[adegenet-forum] problems with na.replace and values for n.pca & n.da
Jombart, Thibaut
t.jombart at imperial.ac.uk
Tue Oct 20 15:34:40 CEST 2015
Hi there,
you should not edit manually a genepop file before reading it using read.genepop. If alleles are coded using two characters, the proper format for NAs in a genepop file should be "0000". read.genepop has been working fine so far, but if you have an example of NAs being mis-read, we will fix the issue quickly.

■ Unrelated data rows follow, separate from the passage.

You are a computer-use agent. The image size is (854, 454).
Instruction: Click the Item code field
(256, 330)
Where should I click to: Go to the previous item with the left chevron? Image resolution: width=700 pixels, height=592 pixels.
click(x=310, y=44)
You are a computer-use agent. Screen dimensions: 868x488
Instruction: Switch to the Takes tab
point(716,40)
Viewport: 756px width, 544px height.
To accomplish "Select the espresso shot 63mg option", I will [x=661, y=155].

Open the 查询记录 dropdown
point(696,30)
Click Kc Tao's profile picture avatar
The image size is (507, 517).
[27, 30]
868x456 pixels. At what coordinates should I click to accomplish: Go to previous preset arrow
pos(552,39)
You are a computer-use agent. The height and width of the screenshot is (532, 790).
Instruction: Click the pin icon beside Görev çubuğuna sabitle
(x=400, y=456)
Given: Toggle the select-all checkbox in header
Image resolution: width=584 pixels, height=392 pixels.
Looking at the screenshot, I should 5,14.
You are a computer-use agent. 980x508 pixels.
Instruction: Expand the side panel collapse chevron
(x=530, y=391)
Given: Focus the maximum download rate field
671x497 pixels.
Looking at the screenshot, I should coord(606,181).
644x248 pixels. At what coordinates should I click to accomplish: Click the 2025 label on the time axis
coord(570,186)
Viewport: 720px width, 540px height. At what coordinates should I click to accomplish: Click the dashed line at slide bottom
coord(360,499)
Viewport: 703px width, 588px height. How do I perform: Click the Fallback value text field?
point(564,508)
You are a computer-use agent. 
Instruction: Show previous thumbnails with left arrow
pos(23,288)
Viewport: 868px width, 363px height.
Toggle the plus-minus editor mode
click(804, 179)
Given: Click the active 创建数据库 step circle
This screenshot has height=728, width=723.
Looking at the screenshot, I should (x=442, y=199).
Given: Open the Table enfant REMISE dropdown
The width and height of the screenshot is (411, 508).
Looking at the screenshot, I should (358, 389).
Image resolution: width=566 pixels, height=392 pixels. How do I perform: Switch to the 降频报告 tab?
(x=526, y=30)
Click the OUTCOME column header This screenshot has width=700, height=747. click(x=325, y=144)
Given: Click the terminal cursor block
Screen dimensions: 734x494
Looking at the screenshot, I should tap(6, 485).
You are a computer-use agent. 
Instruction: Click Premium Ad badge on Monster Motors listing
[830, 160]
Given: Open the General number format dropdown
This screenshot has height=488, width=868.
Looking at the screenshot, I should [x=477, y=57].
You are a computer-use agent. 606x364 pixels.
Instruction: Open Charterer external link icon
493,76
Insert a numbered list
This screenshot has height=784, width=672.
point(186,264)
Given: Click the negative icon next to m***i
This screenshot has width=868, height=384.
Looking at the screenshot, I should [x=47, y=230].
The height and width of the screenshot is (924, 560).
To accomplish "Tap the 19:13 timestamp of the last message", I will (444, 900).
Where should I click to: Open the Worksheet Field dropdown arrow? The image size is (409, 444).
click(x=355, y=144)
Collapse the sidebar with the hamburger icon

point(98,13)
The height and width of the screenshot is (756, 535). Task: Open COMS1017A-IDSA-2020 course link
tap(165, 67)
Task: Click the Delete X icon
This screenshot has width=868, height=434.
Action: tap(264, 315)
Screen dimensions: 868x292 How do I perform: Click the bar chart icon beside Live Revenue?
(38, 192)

tab(...) is the way to go to extract allele counts / frequencies from a genind and replace missing data (see ?tab), but you don't need it for dapc as the function handles NAs for you. This is illustrated in multiple examples in ?dapc, and in more details in the tutorial cited before.
Looking at your graphs, it does not seem that clusters are useful summaries of your dataset. You can increase n.start in find.clusters if you want to smooth the curve a bit, but I doubt there is any relevant 'K' here. A simple centred (not scaled) PCA may be more useful?
Cheers
Thibaut
==============================
Dr Thibaut Jombart
MRC Centre for Outbreak Analysis and Modelling
Department of Infectious Disease Epidemiology
Imperial College - School of Public Health
Norfolk Place, London W2 1PG, UK
Tel. : 0044 (0)20 7594 3658
http://sites.google.com/site/thibautjombart/
http://sites.google.com/site/therepiproject/
http://adegenet.r-forge.r-project.org/
Twitter: @thibautjombart
________________________________
From: D. Magdalena Sorger [dm.sorger at gmail.com]
Sent: 19 October 2015 21:55
To: Roman Lustrik
Cc: Jombart, Thibaut; adegenet-forum at lists.r-forge.r-project.org
Subject: Re: [adegenet-forum] problems with na.replace and values for n.pca & n.da
Hi Roman (and everyone else),
Thank you, it looks like this is the same tutorial I had been using and that my questions refer to (July 29, 2015).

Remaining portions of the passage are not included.